Martin Heidegger fue un filósofo alemán, considerado; junto con Edmund Husserl y Ludwig Wittgenstein, como el pensador más influyente del siglo XX y de la filosofía contemporánea. Según cuenta Chillida en sus escritos,[3] tuvo una relación con el filósofo alemán muy estrecha, hasta el punto que juntos publicaron en 1968 un libro titulado El arte y el espacio. El libro tiene como objetivo establecer una relación entre la obra de arte y el espacio hasta el punto que “mientras no experimentemos la peculiaridad del espacio, el hablar de un espacio artístico también seguirá permaneciendo un asunto oscuro”.[4] Sin embargo, antes de adentrarse en la relación arte-espacio, es preciso adentrarse en la reflexión estética heideggeriana, compartida por Chillida, estética que contempla que el arte es el poner-en-obra la verdad, siendo la verdad el desocultamiento del ser. Pero, ¿qué ser? ¿qué verdad?

Explica Heidegger en su obra El origen de la obra de arte, que “en la obra está en operación el acontecimiento de la verdad”.[5] Obtusas palabras que contienen en sí mismas un mismo ocultamiento.
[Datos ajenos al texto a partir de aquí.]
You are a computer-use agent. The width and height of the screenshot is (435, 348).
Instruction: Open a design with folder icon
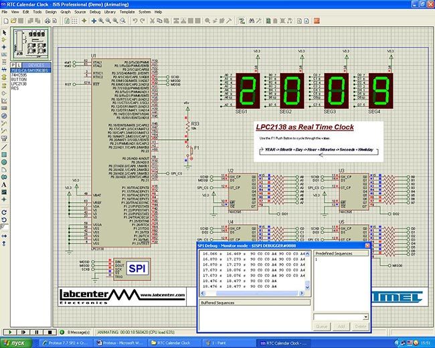13,21
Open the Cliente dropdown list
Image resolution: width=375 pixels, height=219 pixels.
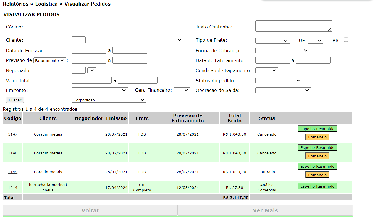[x=135, y=40]
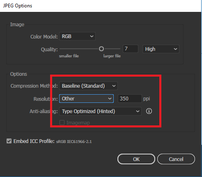The width and height of the screenshot is (202, 177).
Task: Click the Embed ICC Profile label text
Action: (34, 141)
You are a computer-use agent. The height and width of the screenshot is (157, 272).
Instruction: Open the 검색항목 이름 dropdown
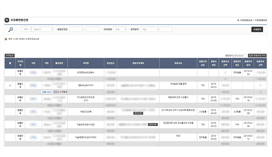150,29
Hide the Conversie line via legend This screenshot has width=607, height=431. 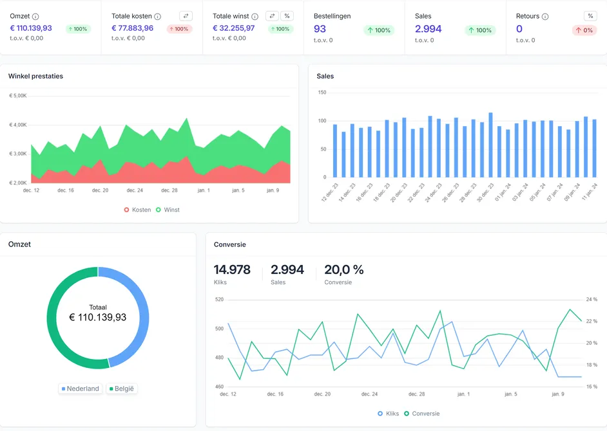pyautogui.click(x=422, y=414)
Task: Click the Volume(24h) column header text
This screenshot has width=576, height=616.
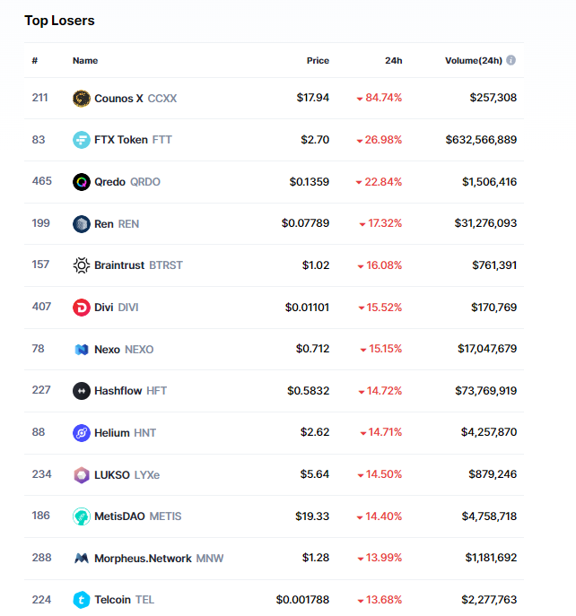Action: point(474,60)
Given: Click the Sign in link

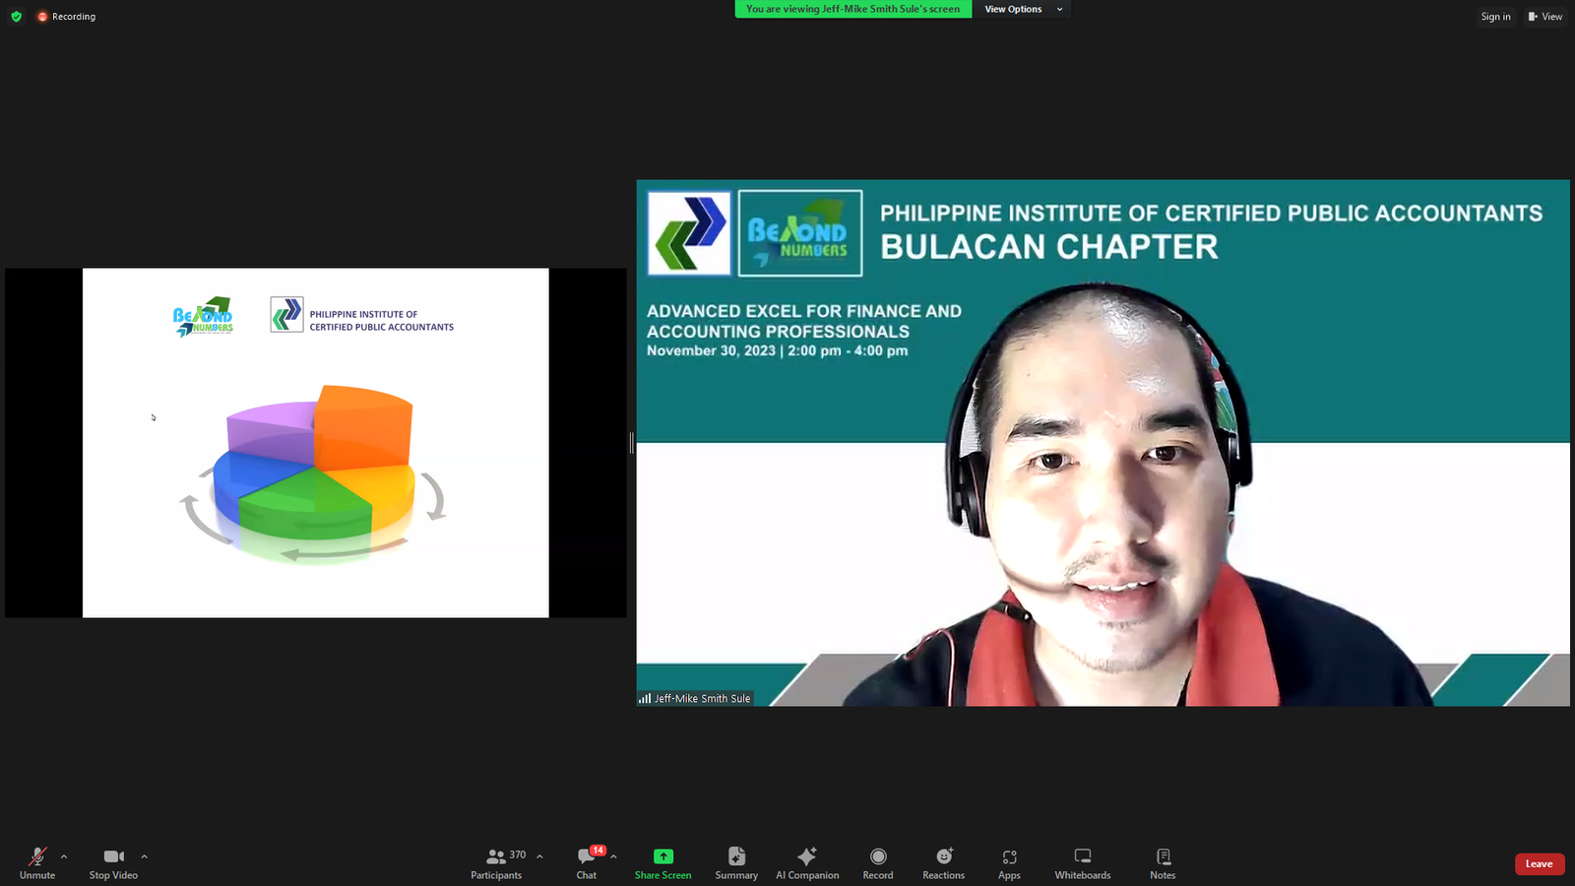Looking at the screenshot, I should click(x=1495, y=17).
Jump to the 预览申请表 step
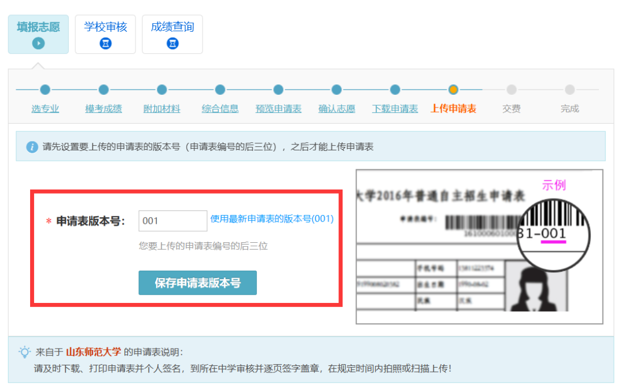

Ciertamente, la verdad que se desvela en la obra de arte no es una verdad que pone el ser humano, sino una verdad que se descubre a partir de su acción, una verdad que está más allá del propio ser humano pero que con su producto estético hace posible su desvelamiento, como un acontecimiento que le corresponde un momento. Es lo que el filósofo llama la “aletheia”, que recupera de los griegos antiguos como el “desocultamiento del ente”. De este modo, lo que caracteriza a la obra no es el objeto en sí (el dibujo, la escultura, la melodía, etc.), sino el percibir del presente de la obra, su entorno. De ahí que Heidegger argumente que “[…] no se puede determinar el carácter de obra por lo cósico, más bien al contrario, con el saber acerca del carácter de obra”.[6] De este modo, el objeto al que llamamos obra de arte tiene como cometido abrir el ente que representa para desvelar la verdad, como un saber que es un “percibir lo presente en cuanto tal”.[7] Así, ¿qué es lo que se desvela?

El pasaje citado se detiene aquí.